To do:
Leave out the pictures. Return every record otherwise untouched.

--*--

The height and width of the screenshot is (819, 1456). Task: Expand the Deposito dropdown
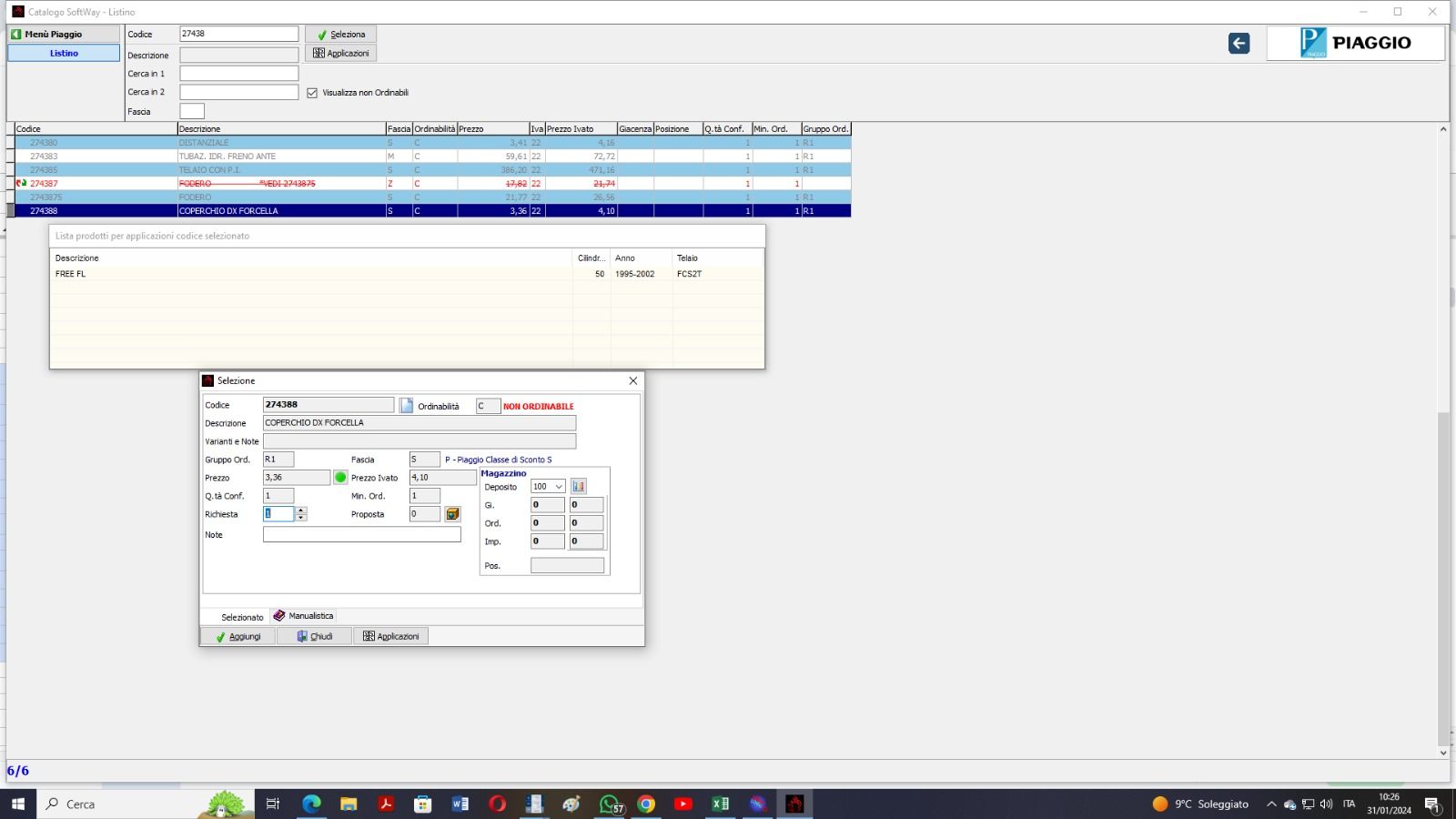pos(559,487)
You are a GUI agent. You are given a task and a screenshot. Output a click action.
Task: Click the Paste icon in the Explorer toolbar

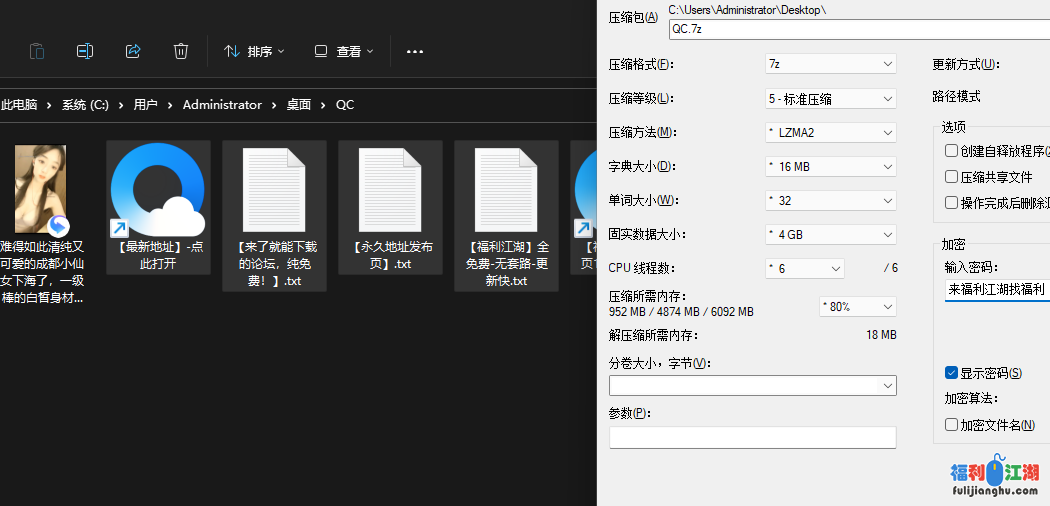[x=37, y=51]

--*--

Exercise solution:
The height and width of the screenshot is (819, 1456). Task: Expand the Deposito dropdown
pos(559,487)
You are a GUI agent. You are given a task and a screenshot. Output a click action.
Task: Click the Paste icon in the Explorer toolbar

[x=37, y=51]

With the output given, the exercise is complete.